Un semplice giornalista di provincia, che cerca di fare al meglio il proprio mestiere. Senza padroni e padrini. Solo per informare i lettori, senza filtri. 

Raccontaci un episodio, un aneddoto, una storia che, tra le tante che hai conosciuto, è rimasta maggiormente impressa nella tua memoria e nel tuo cuore di uomo e cittadino.

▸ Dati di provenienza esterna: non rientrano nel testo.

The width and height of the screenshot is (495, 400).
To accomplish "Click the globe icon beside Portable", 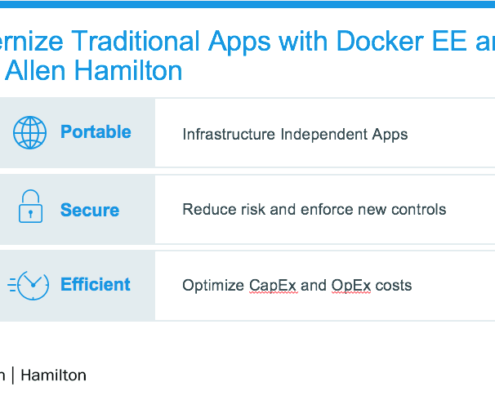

Tutte le storie dei testimoni di giustizia. Tutte storie drammatiche, di persone che hanno fatto la cosa giusta e si sentono abbandonate. Cittadini che non vedono un futuro sereno. Abbandonati dallo Stato e ‘ricercati’ dalle mafie, perché le organizzazioni criminali non dimenticano. La storia, ad esempio, di Domenico Noviello dovrebbe far capire a tutti questo concetto. Le vicende di questi cittadini onesti, nel nostro Paese, sono dimenticate e accantonate, a volte, anche dalla Chiesa. Per troppi anni silente e, in diverse circostanze, complice. Un episodio che non potrò mai cancellare dalla mia mente è accaduto a Pagliarelle, piccola frazione di Petilia Policastro, in provincia di Crotone. Il paese nativo di Lea Garofalo. Durante la lavorazione di un documentario, prodotto dalla rete Canal +, il prete del posto che aveva officiato i funerali di Lea, avvicinato dalla collega francese, ha negato il funerale. Ha negato di conoscere questa donna e la sua storia. Minacciando, addirittura, la querela. La negazione è il trionfo della criminalità, della mentalità mafiosa. Tutti dobbiamo fare il nostro dovere, tutti dobbiamo comportarci da cittadini onesti. Per sconfiggere le mafie. Senza paura, perché abbiamo di fronte schifosi mafiosi, che rappresentano il nulla. Il nostro dovere, però, è anche scegliere il meglio, per la gestione della cosa pubblica. Lo diceva Paolo Borsellino, il magistrato ucciso insieme ai suoi uomini di scorta da Cosa nostra: “La rivoluzione si fa nelle piazze con il popolo, ma il cambiamento si fa dentro la cabina elettorale con la matita in mano. Quella matita, più forte di qualsiasi arma, più pericolosa di una lupara e più affilata di un coltello”. Dipende da tutti, ognuno di noi deve fare la sua parte. Senza tentennamenti.          

A cosa stai lavorando attualmente? Parlaci dei tuoi programmi per il futuro.

Sono sempre alla ricerca di nuove storie. Per continuare a tenere i riflettori accesi su chi è stato lasciato solo.